**Exercise goal**
For this task, extract exactly the lines of the data below, from the line containing "How do I perform: Open the 缓存中 tab?" through the last one, with pictures left out.

**Listed entries**
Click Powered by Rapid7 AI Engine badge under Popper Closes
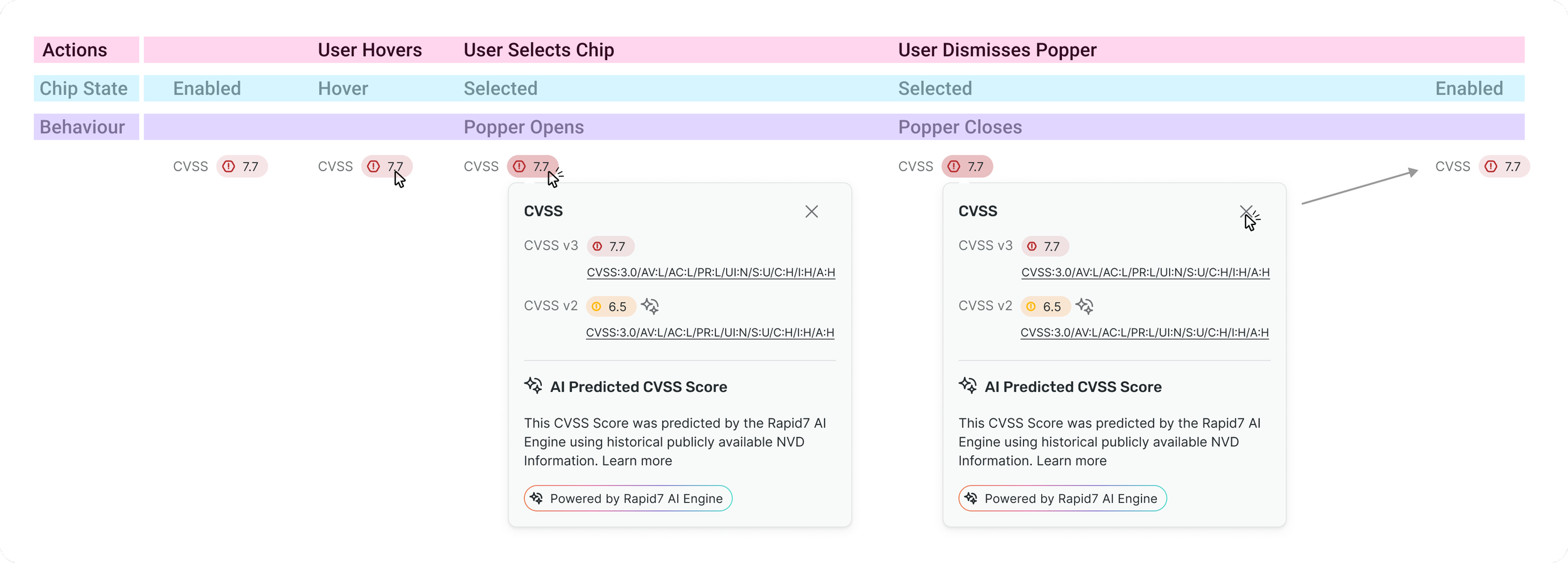Viewport: 1568px width, 563px height. [x=1062, y=498]
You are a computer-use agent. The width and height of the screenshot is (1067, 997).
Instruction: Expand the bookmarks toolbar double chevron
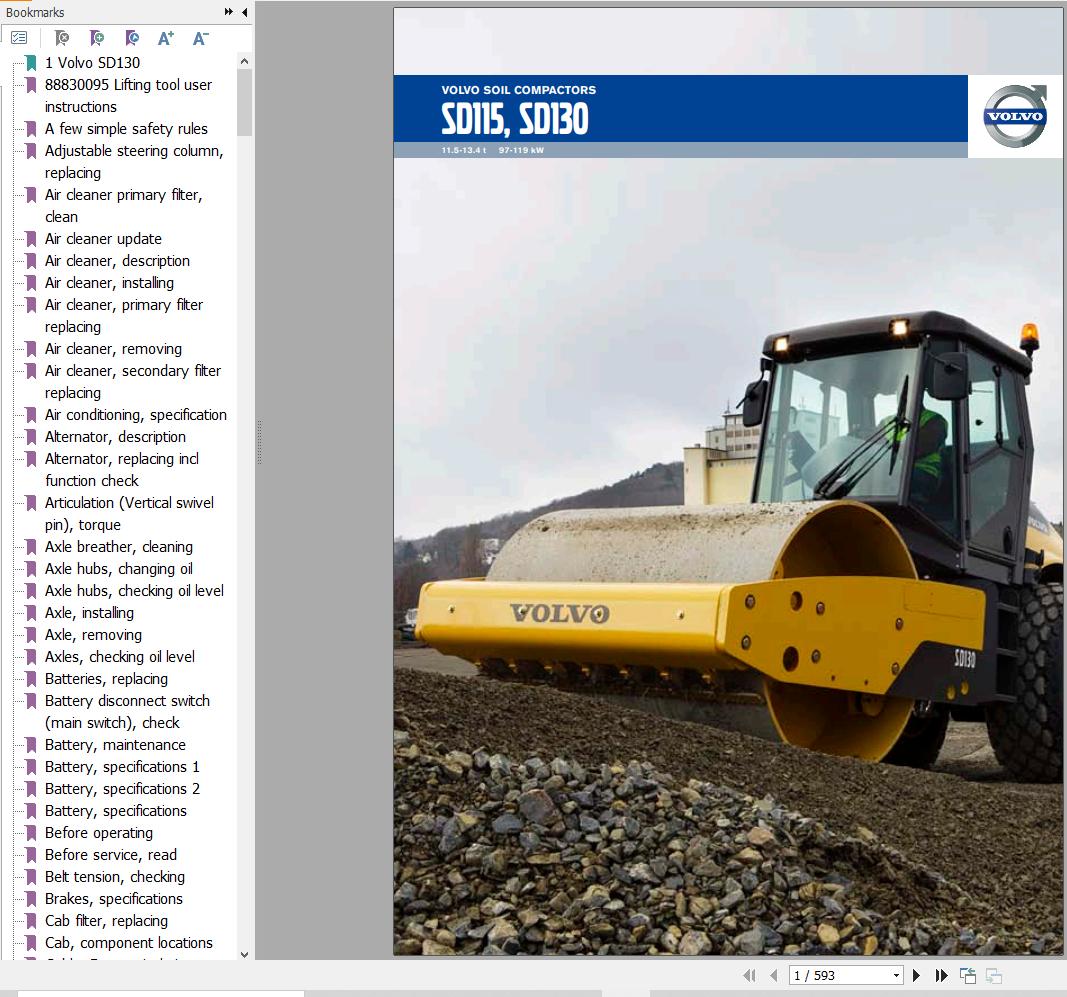(x=227, y=13)
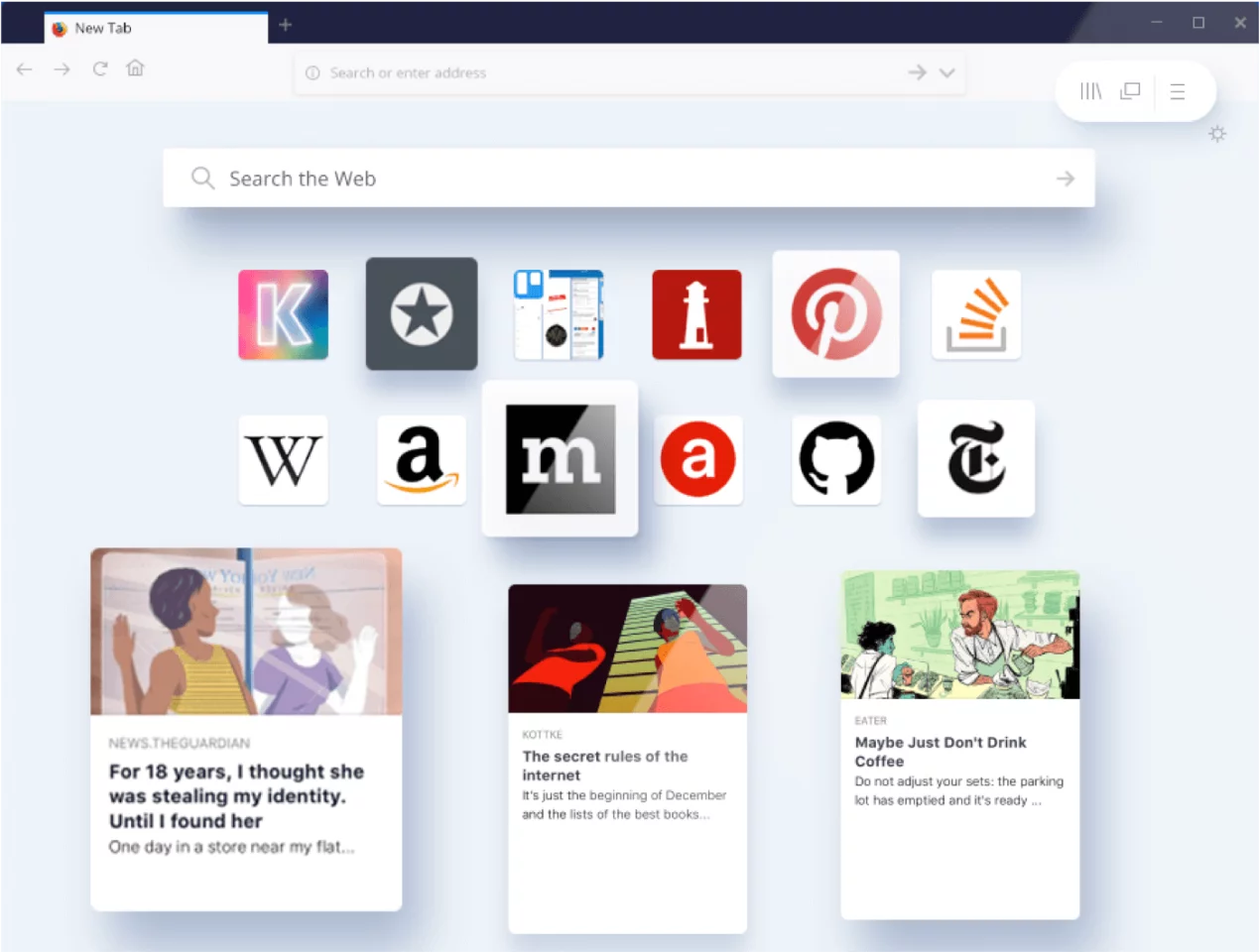The image size is (1259, 952).
Task: Navigate back with the back arrow
Action: click(x=24, y=69)
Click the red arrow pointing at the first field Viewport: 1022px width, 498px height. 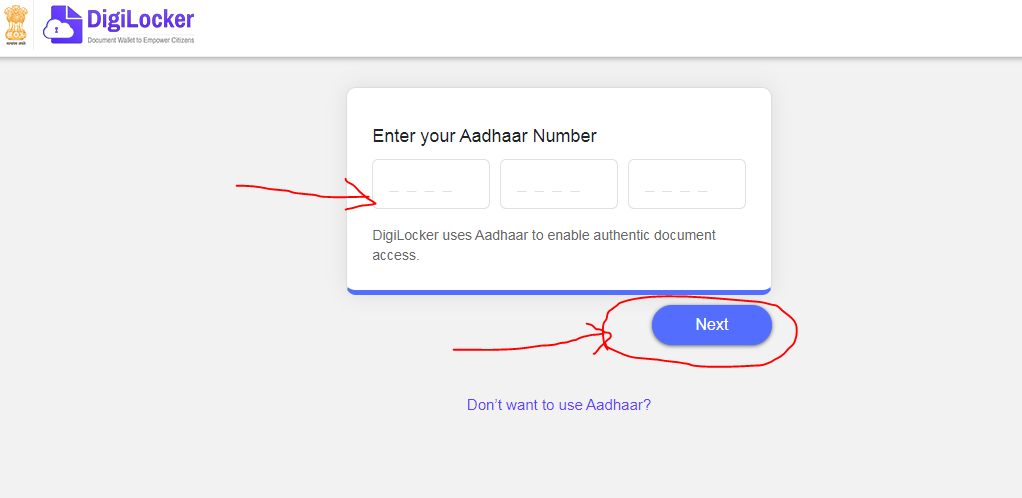point(300,191)
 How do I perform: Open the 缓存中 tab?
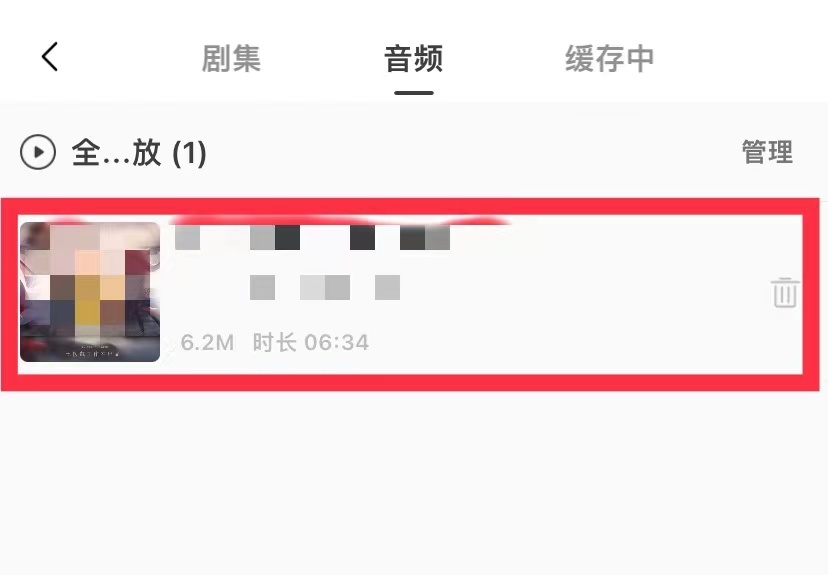[610, 58]
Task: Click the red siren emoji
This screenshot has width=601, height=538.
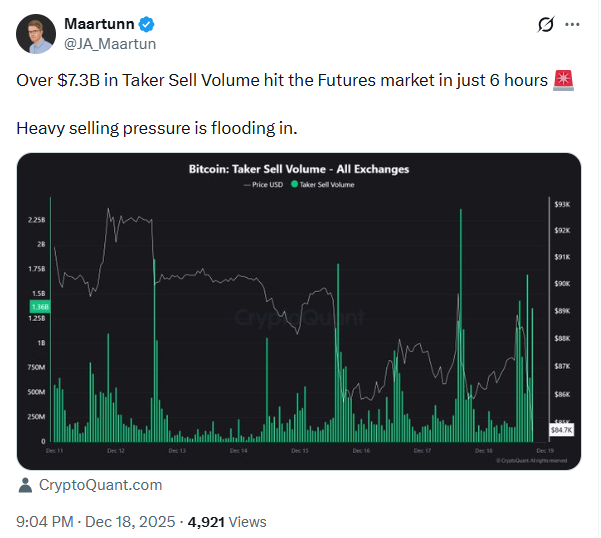Action: (561, 82)
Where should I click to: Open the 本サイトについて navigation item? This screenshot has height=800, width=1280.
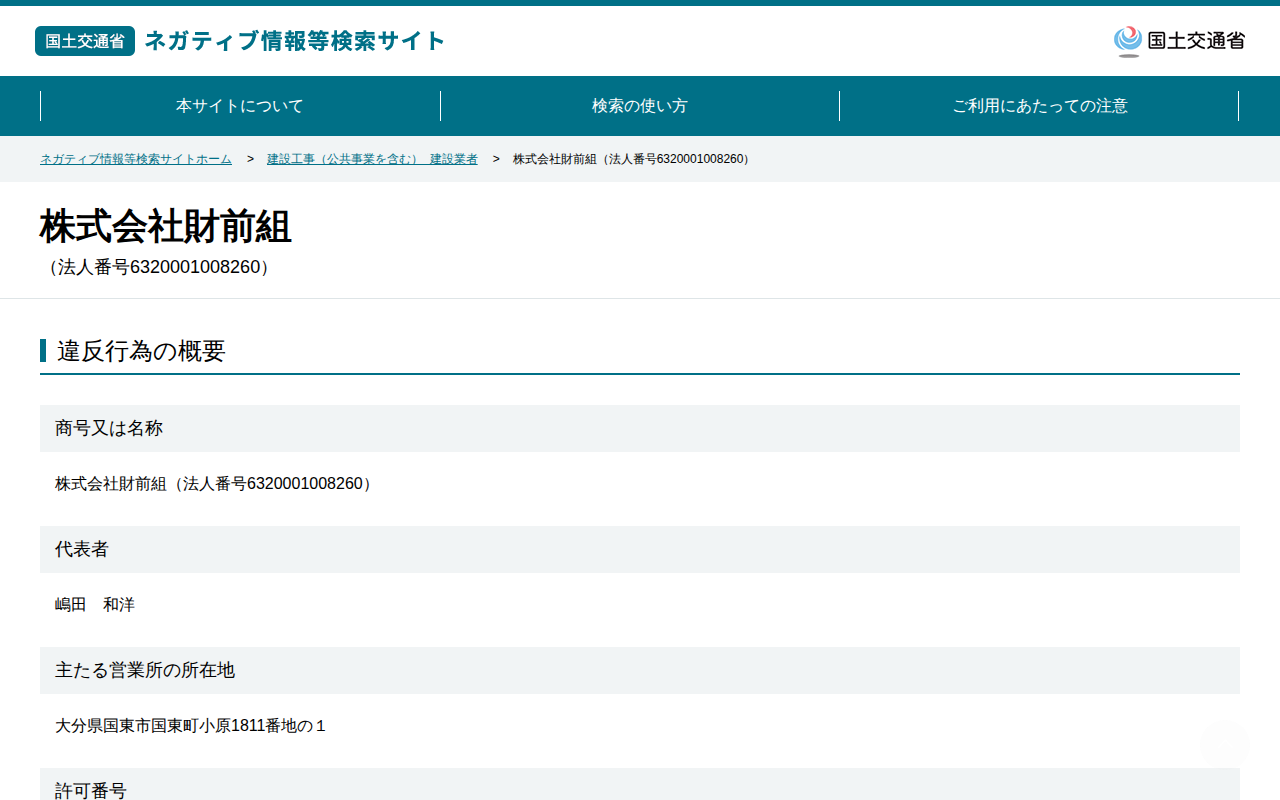240,106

**Response to the task**
 How do I perform: Open the 缓存中 tab?
[610, 58]
Task: Click the red siren emoji
This screenshot has width=601, height=538.
Action: (561, 82)
Where should I click to: Open the 本サイトについて navigation item? This screenshot has height=800, width=1280.
240,106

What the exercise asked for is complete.